Element lookup records:
= = = = = = =

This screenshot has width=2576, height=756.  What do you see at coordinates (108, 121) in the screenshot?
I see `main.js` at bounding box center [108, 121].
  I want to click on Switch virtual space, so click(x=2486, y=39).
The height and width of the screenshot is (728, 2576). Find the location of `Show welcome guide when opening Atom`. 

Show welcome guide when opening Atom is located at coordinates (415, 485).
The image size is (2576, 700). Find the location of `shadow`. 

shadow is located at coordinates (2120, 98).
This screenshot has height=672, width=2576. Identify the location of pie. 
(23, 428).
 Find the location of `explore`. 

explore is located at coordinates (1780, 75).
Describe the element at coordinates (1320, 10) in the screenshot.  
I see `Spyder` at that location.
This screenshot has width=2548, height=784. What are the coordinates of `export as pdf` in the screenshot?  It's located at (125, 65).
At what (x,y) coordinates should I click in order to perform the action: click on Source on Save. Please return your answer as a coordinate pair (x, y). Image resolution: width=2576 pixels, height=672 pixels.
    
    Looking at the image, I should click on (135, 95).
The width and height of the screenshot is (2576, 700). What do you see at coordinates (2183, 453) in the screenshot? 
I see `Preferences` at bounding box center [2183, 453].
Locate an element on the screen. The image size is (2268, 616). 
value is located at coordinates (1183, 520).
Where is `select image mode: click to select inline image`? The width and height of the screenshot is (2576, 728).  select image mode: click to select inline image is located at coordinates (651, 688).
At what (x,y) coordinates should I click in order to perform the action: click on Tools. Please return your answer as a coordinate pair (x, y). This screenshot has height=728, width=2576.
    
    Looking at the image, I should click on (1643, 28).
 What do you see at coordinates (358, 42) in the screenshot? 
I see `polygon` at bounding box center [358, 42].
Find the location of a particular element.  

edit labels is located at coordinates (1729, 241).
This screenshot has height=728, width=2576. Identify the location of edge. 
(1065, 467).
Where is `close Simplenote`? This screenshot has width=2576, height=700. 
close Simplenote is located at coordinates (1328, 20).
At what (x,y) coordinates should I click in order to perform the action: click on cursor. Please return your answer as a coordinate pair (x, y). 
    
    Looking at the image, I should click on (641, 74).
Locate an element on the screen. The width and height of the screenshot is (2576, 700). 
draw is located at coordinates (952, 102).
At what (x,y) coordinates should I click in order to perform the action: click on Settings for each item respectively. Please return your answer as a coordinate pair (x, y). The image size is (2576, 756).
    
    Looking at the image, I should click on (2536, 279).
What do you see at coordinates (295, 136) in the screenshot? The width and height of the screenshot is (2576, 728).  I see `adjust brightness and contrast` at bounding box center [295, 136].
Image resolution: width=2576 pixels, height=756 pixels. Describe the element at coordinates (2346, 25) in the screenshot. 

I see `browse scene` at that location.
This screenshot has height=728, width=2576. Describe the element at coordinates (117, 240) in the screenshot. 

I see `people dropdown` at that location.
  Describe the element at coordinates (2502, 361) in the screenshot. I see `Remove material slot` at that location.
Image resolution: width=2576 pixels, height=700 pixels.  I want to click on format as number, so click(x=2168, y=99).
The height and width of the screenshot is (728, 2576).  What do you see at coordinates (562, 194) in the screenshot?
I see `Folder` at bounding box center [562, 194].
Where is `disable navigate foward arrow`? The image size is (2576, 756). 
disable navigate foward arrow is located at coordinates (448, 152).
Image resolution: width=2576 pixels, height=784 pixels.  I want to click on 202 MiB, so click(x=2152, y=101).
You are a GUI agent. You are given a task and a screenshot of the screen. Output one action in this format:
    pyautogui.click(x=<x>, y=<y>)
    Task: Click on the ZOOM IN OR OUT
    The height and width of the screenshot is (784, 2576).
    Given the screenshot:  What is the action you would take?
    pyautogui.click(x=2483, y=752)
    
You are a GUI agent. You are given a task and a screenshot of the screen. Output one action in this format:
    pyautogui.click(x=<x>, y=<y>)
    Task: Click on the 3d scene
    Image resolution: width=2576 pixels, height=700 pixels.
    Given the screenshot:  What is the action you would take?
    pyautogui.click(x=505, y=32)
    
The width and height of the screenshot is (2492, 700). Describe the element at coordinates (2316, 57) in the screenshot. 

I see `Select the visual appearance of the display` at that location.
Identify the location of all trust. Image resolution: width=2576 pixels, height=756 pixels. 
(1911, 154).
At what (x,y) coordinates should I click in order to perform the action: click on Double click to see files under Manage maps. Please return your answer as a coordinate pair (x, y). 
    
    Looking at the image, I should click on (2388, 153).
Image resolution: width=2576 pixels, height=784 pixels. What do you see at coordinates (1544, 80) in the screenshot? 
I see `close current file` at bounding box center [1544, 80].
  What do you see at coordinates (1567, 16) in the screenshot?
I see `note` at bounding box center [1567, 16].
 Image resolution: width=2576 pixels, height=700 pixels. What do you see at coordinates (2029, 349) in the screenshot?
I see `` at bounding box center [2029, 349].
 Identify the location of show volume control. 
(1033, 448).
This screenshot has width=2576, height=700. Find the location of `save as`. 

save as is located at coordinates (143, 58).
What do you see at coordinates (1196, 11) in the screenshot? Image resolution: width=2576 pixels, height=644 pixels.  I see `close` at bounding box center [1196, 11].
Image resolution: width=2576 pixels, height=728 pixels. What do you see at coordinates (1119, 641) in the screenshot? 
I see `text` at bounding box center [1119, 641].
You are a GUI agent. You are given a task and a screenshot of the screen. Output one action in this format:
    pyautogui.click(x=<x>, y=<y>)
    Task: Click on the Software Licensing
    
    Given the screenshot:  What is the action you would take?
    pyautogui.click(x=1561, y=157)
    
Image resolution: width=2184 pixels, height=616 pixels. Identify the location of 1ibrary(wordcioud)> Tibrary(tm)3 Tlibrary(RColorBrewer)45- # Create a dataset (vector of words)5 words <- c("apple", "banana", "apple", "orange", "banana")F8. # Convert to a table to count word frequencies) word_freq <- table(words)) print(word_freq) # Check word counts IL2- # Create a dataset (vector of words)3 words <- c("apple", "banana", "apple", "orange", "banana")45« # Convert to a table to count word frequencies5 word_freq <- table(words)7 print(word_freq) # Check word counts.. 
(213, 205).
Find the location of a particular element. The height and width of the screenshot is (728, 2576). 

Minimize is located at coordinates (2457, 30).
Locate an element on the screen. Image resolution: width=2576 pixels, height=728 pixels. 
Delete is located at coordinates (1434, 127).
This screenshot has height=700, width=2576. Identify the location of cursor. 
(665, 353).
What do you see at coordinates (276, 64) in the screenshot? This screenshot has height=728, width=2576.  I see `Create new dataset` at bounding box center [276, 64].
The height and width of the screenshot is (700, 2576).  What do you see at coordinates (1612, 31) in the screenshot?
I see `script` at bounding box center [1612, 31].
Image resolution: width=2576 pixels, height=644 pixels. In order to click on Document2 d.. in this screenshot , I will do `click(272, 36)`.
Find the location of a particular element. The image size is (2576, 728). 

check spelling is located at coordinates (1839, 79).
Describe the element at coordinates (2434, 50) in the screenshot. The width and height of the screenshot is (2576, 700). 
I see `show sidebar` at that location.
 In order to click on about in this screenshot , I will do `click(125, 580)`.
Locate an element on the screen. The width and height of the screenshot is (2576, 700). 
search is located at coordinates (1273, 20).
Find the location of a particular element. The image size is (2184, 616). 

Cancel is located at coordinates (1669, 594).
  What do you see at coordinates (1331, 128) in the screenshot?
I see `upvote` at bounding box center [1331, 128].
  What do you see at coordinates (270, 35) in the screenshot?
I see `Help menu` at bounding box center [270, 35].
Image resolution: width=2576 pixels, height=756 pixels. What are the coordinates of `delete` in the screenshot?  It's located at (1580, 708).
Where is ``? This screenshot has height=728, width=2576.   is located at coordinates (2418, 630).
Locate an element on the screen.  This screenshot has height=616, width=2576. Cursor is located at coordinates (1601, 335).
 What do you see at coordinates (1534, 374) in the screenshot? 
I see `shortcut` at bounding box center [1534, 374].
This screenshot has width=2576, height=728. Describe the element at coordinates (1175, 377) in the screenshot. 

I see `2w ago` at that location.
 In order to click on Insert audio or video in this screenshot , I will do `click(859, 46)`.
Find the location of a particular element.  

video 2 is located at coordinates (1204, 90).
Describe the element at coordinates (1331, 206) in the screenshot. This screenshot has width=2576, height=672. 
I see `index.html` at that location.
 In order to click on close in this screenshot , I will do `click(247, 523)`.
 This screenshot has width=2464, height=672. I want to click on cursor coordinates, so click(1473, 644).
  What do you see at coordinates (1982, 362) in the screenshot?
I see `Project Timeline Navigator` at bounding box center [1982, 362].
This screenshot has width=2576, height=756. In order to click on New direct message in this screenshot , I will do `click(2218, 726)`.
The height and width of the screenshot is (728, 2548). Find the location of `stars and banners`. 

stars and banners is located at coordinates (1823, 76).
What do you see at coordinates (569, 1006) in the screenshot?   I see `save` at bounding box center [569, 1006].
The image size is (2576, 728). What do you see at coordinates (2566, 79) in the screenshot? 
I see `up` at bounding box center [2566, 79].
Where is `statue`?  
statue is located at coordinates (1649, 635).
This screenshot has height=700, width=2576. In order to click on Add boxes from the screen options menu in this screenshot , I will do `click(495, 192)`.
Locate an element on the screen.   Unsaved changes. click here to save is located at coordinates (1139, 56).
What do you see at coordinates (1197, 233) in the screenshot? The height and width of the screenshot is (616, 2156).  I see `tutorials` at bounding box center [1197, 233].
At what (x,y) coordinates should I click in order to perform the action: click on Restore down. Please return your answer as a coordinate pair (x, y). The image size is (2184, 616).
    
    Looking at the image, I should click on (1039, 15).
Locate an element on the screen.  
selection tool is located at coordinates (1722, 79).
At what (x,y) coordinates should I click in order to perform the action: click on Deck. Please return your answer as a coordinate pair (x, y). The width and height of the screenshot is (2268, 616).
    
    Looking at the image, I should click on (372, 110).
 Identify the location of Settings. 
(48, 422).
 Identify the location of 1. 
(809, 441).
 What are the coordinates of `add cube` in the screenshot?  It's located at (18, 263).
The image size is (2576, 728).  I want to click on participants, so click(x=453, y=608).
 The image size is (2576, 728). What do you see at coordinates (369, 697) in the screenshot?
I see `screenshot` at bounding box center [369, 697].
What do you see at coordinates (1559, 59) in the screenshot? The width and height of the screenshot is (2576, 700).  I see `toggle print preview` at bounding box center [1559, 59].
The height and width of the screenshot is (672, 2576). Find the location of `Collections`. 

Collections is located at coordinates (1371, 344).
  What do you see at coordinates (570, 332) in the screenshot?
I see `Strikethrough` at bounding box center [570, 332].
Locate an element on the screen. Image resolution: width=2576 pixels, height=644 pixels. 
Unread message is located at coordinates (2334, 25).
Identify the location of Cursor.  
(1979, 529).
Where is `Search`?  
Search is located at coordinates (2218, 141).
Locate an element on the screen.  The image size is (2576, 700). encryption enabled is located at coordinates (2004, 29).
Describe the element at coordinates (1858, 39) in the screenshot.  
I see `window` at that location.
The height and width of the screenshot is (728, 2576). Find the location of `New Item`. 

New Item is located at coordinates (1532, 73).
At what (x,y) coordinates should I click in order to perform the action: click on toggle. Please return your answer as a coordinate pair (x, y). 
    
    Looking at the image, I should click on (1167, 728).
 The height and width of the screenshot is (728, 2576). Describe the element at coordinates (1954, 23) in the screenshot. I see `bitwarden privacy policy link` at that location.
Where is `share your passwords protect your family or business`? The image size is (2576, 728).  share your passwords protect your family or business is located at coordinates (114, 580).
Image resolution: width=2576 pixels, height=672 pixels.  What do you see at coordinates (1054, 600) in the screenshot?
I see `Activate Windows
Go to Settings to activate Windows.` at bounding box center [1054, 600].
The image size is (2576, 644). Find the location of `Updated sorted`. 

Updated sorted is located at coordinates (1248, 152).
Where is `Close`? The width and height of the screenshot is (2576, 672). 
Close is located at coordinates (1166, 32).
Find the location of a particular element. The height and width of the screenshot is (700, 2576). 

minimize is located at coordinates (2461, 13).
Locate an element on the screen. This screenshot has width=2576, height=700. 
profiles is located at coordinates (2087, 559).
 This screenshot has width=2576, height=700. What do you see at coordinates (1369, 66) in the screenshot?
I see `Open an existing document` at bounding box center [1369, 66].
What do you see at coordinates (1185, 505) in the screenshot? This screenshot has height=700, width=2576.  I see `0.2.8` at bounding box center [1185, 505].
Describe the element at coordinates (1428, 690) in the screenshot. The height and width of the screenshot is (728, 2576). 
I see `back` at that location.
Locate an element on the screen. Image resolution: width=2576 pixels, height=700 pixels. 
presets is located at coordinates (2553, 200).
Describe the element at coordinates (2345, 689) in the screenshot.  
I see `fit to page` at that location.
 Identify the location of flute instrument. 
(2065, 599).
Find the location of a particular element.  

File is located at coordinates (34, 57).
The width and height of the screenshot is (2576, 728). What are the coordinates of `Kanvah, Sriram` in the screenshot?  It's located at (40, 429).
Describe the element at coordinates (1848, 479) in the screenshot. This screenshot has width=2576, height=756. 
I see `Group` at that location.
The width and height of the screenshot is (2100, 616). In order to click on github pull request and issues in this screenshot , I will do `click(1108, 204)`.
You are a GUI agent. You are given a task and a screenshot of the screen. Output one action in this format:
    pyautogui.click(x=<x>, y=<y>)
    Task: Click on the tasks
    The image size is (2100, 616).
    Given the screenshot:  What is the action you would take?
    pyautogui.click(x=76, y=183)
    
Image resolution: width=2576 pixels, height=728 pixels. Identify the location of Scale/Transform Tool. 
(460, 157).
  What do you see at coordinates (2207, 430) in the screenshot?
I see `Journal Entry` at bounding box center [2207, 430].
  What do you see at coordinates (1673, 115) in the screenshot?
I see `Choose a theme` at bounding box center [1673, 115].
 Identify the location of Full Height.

= = = = = = =

▸ **Required task**
Repeat the listing lines from the line with "coordinates (2418, 630)." to the line with "statue is located at coordinates (1649, 635).", including both.

▸ **Complete output**
Where is ``? This screenshot has height=728, width=2576.   is located at coordinates (2418, 630).
Locate an element on the screen.  This screenshot has height=616, width=2576. Cursor is located at coordinates (1601, 335).
 What do you see at coordinates (1534, 374) in the screenshot? 
I see `shortcut` at bounding box center [1534, 374].
This screenshot has width=2576, height=728. Describe the element at coordinates (1175, 377) in the screenshot. 

I see `2w ago` at that location.
 In order to click on Insert audio or video in this screenshot , I will do `click(859, 46)`.
Find the location of a particular element.  

video 2 is located at coordinates (1204, 90).
Describe the element at coordinates (1331, 206) in the screenshot. This screenshot has width=2576, height=672. 
I see `index.html` at that location.
 In order to click on close in this screenshot , I will do `click(247, 523)`.
 This screenshot has width=2464, height=672. I want to click on cursor coordinates, so click(1473, 644).
  What do you see at coordinates (1982, 362) in the screenshot?
I see `Project Timeline Navigator` at bounding box center [1982, 362].
This screenshot has width=2576, height=756. In order to click on New direct message in this screenshot , I will do `click(2218, 726)`.
The height and width of the screenshot is (728, 2548). Find the location of `stars and banners`. 

stars and banners is located at coordinates (1823, 76).
What do you see at coordinates (569, 1006) in the screenshot?   I see `save` at bounding box center [569, 1006].
The image size is (2576, 728). What do you see at coordinates (2566, 79) in the screenshot? 
I see `up` at bounding box center [2566, 79].
Where is `statue`?  
statue is located at coordinates (1649, 635).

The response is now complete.